Jack Heath is the bestselling author of about twenty books for young adults and children.  His books have been short-listed for many awards.  However, with his new novel Hangman, he has made a giant leap into another genre – dark and perverse crime novels.

In Timothy Blake – the young protagonist of this novel – the author has created a character whom you would never wish to meet anywhere let alone in a dark alley.  By his own admission, Timothy is ‘criminally insane’ yet he functions moderately well in the community and has an important although unusual role to play in the criminal justice system.

Timothy is loosely engaged by the Houston Texas office of the FBI to assist them in solving impossible cases where the FBI investigators can see no way forward.  Locked in a symbiotic and dark relationship with the local FBI chief, Timothy does not work for money.  His reward for solving a case is almost unthinkable and it would be a gross [in both senses of the word] spoiler to even hint at what it is.   It is perhaps sufficient to say that statistically Texas has the highest rate of state-sanctioned deaths in the United States.  That is not – in the context of this novel – a random fact.  There is a further hint in the title of the novel – Hangman.  Timothy is not the ‘Hangman’ but he does have a close connection with the appointed hangman.

Timothy has a backstory which is gradually revealed as the plot unfolds.  He was orphaned as a baby and spent his formative years in the foster care system.  His experiences were not of a kind which would assist him in finding a place in mainstream society.  While some elements of Timothy’s backstory are heartbreaking, others are simply horrifying.

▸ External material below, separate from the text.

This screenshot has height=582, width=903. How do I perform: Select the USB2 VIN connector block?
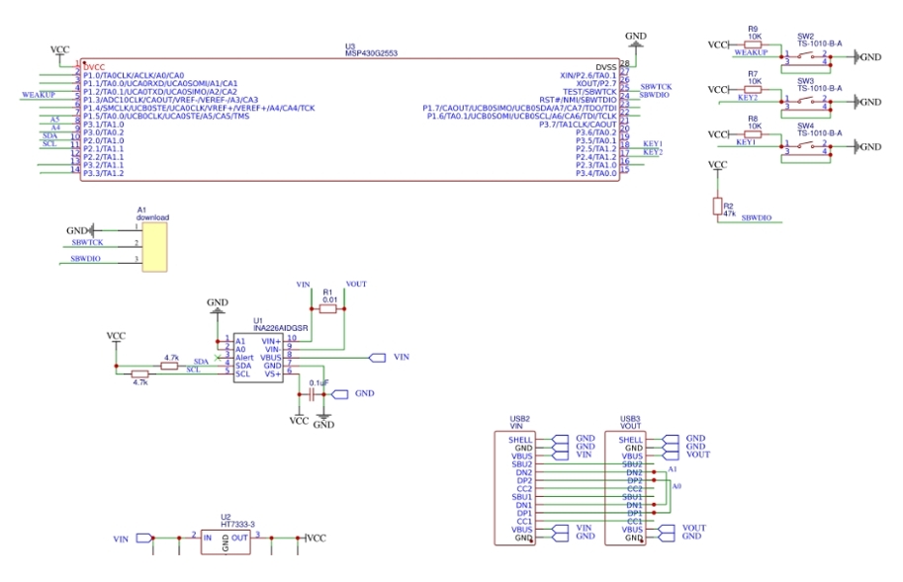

With clever writing, the author merges Timothy’s story with that of an FBI officer who is appointed to work with him – or to shadow him as Timothy believes.  The developing relationship between Timothy and this beautiful FBI officer provides a modicum of romance – a welcome relief from the sometimes gruelling main story.  However, the relationship is reluctantly terminated by Timothy who is very much aware of how little he can offer to an intimate relationship.  Timothy’s insight into and his understanding of his character and predilections is one of his few redeeming qualities.  The reader almost develops a degree of sympathy for a young man who has had a tragic life and, in his own peculiar way, is trying to make a place for himself in the world.

The main story centres on a young teenage boy who has seemingly disappeared on his way home from school.  His mother receives a ransom call and has to produce a sum of money within twenty-four hours.  There is little time given by the kidnapper for the FBI to solve the crime and rescue the boy.  The FBI investigators have no answers so Timothy is called in to exercise his particular skills and almost straightaway he identifies incongruities which take the investigation into some dark and gruesome corners.  Resolving these apparent incongruities leads Timothy into a dark world of domestic violence, incest, child sexual abuse and organ harvesting.  The death count rises as Timothy struggles to solve the kidnapping.  Hangman is not a novel for the faint-hearted.

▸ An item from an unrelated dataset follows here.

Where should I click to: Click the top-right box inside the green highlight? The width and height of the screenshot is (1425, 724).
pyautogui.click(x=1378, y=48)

As with all crime novels, the key question to be answered is – why?  Why was the boy kidnapped and held to ransom and why are seven other people killed along the way?  What is the motivation behind these senseless killings?  The answers are unexpected and will surprise most readers.

Aside from the more gruesome aspects of the plot, Hangman has all the elements which make a crime novel a successful one – a tight and suspenseful plot, a crime which seems almost beyond solving, an unorthodox protagonist with unorthodox but excellent detecting skills, and characters who grab your attention and won’t let go.

At the end of the novel, when Timothy’s relationship with the Head of the local FBI office falls apart and he is thrown back on the streets, an unexpected benefactor comes to his rescue with the offer of another job.  Perhaps, this is a hint that another story about Timothy is to come.

In his Acknowledgements at the end of the book, the author thanks his publisher for making the book ‘much more palatable’.  One wonders what was left out!  The author also thanks the crime writers who helped him ‘dish up a repulsive character in an appealing way’.  This, I think, is a fine way to describe Timothy – a repulsive character but one who has sufficient appeal for the reader to care what happens to him.  For a young writer who has just written his first adult novel in a field as tough as the crime genre, this is an excellent start.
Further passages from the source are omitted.